Tasks to complete ->
• A. In the patch discussion, which two booleans does the reviewer say are needed?
• B. Translate this sentence from the patch discussion into French: "We need two booleans, try_cpu_on_test and cpu_on_success."
• C. Write out the part of the patch discussion between "On Tue, Jan" and "the following method.", inclusive.

Text shown ->
========================================================================
We should output "was skipped" when the cpu-on test was skipped, rather
than always reporting "failed". We need two booleans, try_cpu_on_test and
cpu_on_success.

> +	else
> +		report(psci_cpu_off_test(), "cpu-off");
>  
>  done:
>  #if 0
> -- 
> 2.39.0
> 

Thanks,
drew

^ permalink raw reply	[flat|nested] 10+ messages in thread

* Re: [kvm-unit-tests PATCH v5 2/2] arm/psci: Add PSCI CPU_OFF test case
  2023-01-31  6:56   ` Andrew Jones
@ 2023-01-31  9:52     ` Alexandru Elisei
  2023-01-31 10:46       ` Andrew Jones
  0 siblings, 1 reply; 10+ messages in thread
From: Alexandru Elisei @ 2023-01-31  9:52 UTC (permalink / raw)
  To: Andrew Jones; +Cc: kvm, kvmarm

Hi Drew,

On Tue, Jan 31, 2023 at 07:56:23AM +0100, Andrew Jones wrote:
> On Fri, Jan 27, 2023 at 05:59:16PM +0000, Alexandru Elisei wrote:
> > From: Nikita Venkatesh <Nikita.Venkatesh@arm.com>
> > 
> > The test uses the following method.
========================================================================
Data shown ->
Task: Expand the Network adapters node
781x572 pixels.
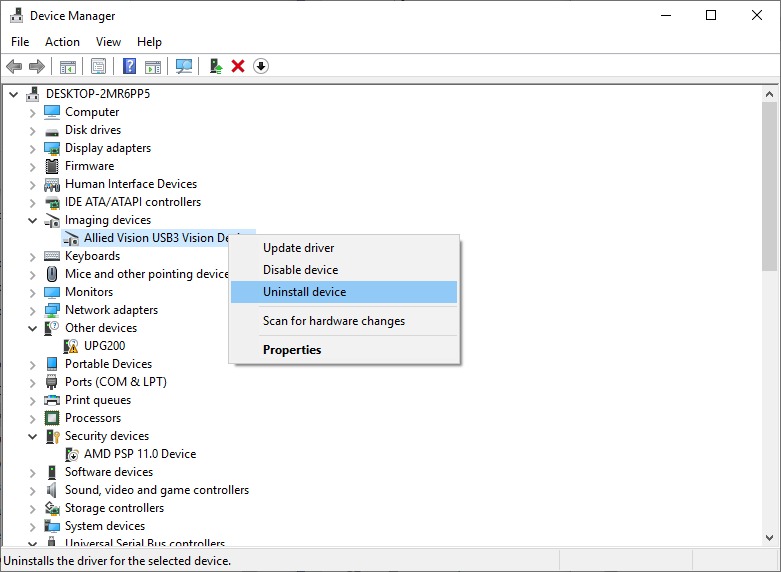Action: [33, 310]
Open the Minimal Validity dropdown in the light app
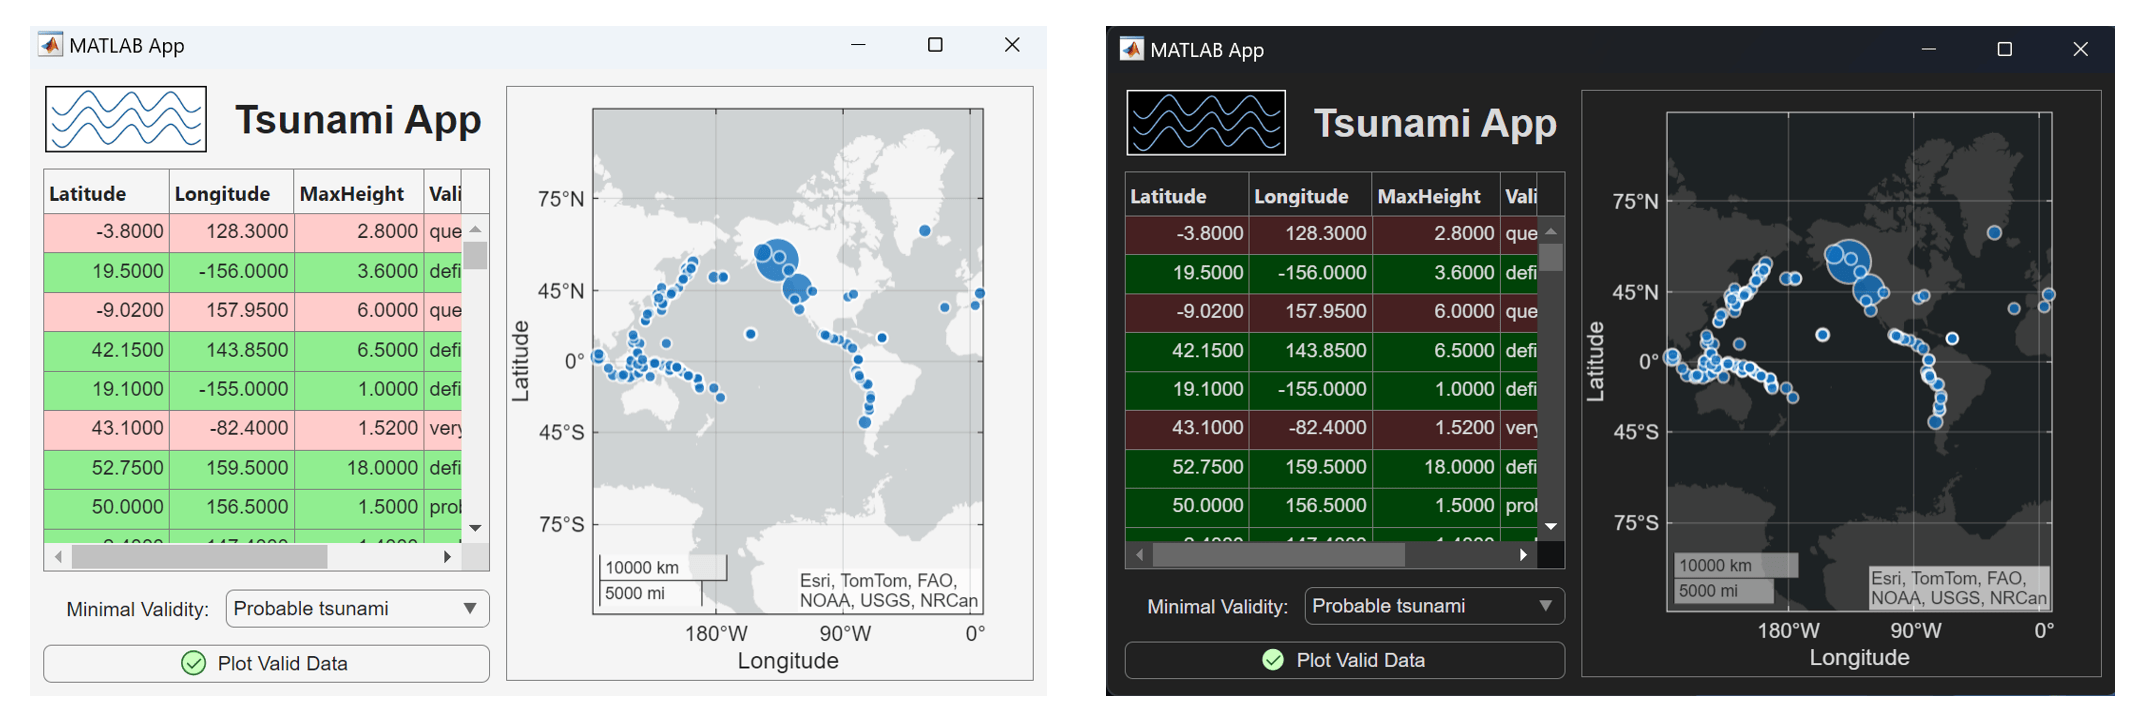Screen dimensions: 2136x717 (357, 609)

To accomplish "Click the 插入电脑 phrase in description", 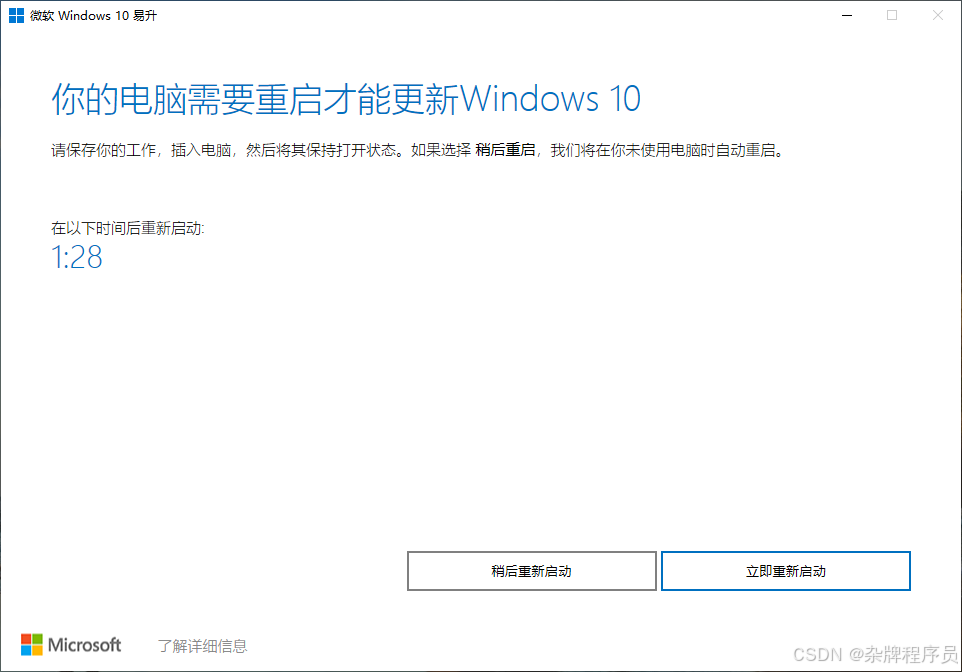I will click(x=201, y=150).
========================================================================
Results for the exercise ->
• A. try_cpu_on_test and cpu_on_success

• B. Nous avons besoin de deux booléens, try_cpu_on_test et cpu_on_success.

• C.
On Tue, Jan 31, 2023 at 07:56:23AM +0100, Andrew Jones wrote:
> On Fri, Jan 27, 2023 at 05:59:16PM +0000, Alexandru Elisei wrote:
> > From: Nikita Venkatesh <Nikita.Venkatesh@arm.com>
> > 
> > The test uses the following method.